**Source passage:**
+---+

To view this dashboard, access the DB Console, click Metrics in the left-hand navigation, and then select Dashboard > SQL.

Dashboard navigation

Use the Graph menu to display metrics for your entire cluster or for a specific node:

  • When set to Graph: Cluster, data is aggregated together for all nodes in your cluster.
  • When set to Graph: {node}, only data for the specific selected node is shown.

To the right of the Graph and Dashboard menus, a time interval selector allows you to filter the view for a predefined or custom time interval. Use the navigation buttons to move to the previous, next, or current time interval. When you select a time interval, the same interval is selected in the SQL Activity pages. However, if you select 10 or 30 minutes, the interval defaults to 1 hour in SQL Activity pages.

When viewing graphs, a tooltip will appear at your mouse cursor providing further insight into the data under the mouse cursor. Click anywhere within the graph to pin the tooltip in place, decoupling the tooltip from your mouse movements. Click anywhere within the graph to cause the tooltip to follow your mouse once more.

For monitoring CockroachDB, it is sufficient to use the Open SQL Sessions, SQL Byte Traffic, SQL Statements, Service Latency, and Transactions graphs.

The SQL dashboard displays the following time series graphs:

Open SQL Sessions

  • In the node view, the graph shows the number of connections open between the client and the selected node.

    • New in v22.1: To control the maximum number of non-superuser (root user or other admin role) connections a gateway node can have open at one time, use the server.max_connections_per_gateway cluster setting. If a new non-superuser connection would exceed this limit, the error message "sorry, too many clients already" is returned, along with error code 53300.

+---+

**Input data:**
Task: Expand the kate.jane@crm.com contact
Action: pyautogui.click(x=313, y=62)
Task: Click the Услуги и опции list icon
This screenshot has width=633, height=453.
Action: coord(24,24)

+---+

**Brief A:**
In the SQL dashboard documentation, what error code is returned along with the "sorry, too many clients already" message?
**Brief B:**
Retype the lines of the records from the line containing "Task: Click the Услуги и опции list icon" through the end of the records, inclusive.

**Complete output A:**
53300

**Complete output B:**
Task: Click the Услуги и опции list icon
This screenshot has width=633, height=453.
Action: coord(24,24)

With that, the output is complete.